Buy Dr. Reddy`s Laboratories Ltd For Target Rs.5,525 - Emkay Global
Back in the game
* We reiterate Buy on DRL with a modestly lower TP of Rs5,525 (vs. Rs5,755 earlier) as we lower Sputnik upside to Rs140/share from Rs350 earlier. While the domestic vaccine opportunity has almost ended, the export agreement offers an opportunity.
* DRL posted an all-round beat in Q2, with revenue, EBITDA and PAT beating estimates by 13%/19%/39%. While the results had one-off positives such as licensing income and Covid product exports in emerging markets, core businesses such as US and India also did well.
* US product launch momentum is expected to accelerate in H2FY22. Management retained EBITDA margin guidance of ~25%. Increased investments in branded markets and R&D spends will be offset by higher productivity and opex leverage. ETR will be 25-26%.
* The stock is trading at an attractive valuation of 21x 1-year forward P/E vs. the historical average of 25x. We value the stock using the SOTP valuation, which implies a 22x P/E on our Dec’23E EPS, Revlimid NPV of Rs200/share and vaccine NPV of Rs140/share.
Strong execution across segments:
US revenue of US$255mn grew 3% yoy/9% qoq, driven by new launches and ramp-up in volumes of existing products, partly offset by price erosion. India growth was stronger than expected at 25% yoy, aided by Rs900mn Sputnik sales. Emerging markets recorded a sharp jump in revenue due to strong growth in the core business across geographies as well as a tender win in Russia and Favipiravir sales in other geographies. The PSAI business was flat qoq.
Upbeat guidance:
US product launch momentum is expected to accelerate in H2FY22. Management expects continued ramp-up of recently launched products in US with strong pipeline visibility for FY23. Management reiterated EBITDA margin guidance of ~25%. Increased investments in the branded markets and R&D spends will be offset by higher productivity and opex leverage.

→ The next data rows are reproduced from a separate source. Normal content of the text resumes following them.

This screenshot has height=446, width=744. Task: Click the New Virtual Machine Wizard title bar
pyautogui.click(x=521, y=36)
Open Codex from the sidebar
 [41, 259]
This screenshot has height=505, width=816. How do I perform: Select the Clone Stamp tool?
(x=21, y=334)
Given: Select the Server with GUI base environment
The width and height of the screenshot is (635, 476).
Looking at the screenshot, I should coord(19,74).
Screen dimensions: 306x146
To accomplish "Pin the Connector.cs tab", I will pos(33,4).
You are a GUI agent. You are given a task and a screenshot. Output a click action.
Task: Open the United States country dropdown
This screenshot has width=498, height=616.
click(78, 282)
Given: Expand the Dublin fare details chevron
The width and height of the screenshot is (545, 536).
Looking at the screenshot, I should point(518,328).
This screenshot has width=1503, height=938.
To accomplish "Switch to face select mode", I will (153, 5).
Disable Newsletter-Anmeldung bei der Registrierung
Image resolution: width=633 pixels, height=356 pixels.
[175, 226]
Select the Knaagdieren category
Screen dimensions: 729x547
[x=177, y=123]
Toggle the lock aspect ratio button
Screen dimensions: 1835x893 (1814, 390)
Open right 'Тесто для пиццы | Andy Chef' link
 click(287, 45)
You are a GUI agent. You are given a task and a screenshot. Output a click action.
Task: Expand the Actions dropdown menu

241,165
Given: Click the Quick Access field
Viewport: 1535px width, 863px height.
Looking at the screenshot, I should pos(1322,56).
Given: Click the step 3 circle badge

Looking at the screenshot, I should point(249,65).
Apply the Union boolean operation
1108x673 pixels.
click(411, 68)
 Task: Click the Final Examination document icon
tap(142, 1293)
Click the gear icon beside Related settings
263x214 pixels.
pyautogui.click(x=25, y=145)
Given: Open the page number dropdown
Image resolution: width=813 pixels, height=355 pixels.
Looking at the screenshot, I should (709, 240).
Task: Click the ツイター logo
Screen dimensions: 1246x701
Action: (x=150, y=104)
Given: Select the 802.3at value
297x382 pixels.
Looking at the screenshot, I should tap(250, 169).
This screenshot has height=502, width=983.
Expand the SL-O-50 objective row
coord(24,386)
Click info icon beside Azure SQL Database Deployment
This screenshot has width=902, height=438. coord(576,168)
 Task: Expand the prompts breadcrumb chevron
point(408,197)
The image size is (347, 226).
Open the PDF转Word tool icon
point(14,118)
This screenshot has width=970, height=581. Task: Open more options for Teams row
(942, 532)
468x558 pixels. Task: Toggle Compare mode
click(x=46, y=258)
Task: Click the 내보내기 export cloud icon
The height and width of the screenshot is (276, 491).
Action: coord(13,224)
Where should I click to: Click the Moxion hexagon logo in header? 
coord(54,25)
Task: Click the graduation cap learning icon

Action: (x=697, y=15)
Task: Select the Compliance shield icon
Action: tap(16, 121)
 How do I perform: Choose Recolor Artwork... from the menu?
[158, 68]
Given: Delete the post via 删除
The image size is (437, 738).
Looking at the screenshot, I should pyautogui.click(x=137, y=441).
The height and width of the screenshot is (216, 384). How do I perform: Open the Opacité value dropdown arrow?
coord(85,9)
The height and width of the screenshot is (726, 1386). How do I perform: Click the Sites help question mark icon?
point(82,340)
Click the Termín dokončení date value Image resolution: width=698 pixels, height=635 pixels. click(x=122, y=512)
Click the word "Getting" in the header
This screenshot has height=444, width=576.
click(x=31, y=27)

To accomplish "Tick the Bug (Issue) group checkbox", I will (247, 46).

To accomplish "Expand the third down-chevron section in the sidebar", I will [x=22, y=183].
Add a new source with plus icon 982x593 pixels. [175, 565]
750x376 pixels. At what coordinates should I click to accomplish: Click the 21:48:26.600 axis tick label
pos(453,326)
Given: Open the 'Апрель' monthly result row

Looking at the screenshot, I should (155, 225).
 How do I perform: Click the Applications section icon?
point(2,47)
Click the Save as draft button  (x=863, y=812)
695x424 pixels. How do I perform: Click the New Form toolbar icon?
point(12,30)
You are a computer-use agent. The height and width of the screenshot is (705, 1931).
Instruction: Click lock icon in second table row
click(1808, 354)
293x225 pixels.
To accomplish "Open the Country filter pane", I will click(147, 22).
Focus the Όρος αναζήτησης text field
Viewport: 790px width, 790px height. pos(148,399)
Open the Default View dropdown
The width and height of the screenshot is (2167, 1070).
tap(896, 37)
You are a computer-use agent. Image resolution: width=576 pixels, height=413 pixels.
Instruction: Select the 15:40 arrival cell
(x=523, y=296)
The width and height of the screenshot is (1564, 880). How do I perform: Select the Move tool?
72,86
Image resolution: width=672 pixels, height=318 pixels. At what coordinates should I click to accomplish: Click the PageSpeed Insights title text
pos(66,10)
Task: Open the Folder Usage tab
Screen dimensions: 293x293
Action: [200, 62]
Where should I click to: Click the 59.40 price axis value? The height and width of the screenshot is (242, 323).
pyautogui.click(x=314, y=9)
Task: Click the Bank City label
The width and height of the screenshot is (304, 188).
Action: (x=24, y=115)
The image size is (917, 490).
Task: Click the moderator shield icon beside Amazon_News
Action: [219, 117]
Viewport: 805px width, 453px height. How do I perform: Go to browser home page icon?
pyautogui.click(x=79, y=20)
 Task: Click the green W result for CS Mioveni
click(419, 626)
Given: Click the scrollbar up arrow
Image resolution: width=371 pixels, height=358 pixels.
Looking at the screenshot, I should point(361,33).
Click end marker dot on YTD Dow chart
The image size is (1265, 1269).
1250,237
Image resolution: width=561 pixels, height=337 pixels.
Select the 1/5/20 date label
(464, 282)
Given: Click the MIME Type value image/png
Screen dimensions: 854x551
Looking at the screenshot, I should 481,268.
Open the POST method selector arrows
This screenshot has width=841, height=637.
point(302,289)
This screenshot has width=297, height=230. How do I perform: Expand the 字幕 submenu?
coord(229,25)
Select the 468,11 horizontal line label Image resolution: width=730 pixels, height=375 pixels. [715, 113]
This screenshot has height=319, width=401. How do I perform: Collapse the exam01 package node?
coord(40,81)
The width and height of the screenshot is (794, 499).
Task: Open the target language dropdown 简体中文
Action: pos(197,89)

ETR is guided to be 25-26%. Management also sounded confident about addressing 8 observations cited by the US FDA for its Vizag plant. Most of the observations relate to a specific product as the inspection was PAI, which later converted to cGMP. The export contract for Sputnik brings back the optional upside.
Long-term outlook intact:
We remain positive on DRL as we believe it has good US pipeline visibility. In addition, its steadfast focus on the India business should drive ~200bps growth outperformance relative to the India pharma market, along with margin expansion, as the sales force remains stable. The company’s strategy of leveraging the US portfolio for Europe and ROW is expected to drive growth and margin accretion in the medium term.
Valuations attractive:
The stock is trading at an attractive valuation of 21x 1-year forward P/E vs. the historical average of 25x. Our TP of Rs5,525 represents a P/E of 22x on Dec’23E EPS, Revlimid NPV of Rs200/share and vaccine NPV of Rs140/share. Catalysts: Limitedcompetition launches, higher growth in the branded business, and higher offtake of Sputnik V in the export markets. Downside risks: Higher-than-expected price erosion and adverse regulatory outcome.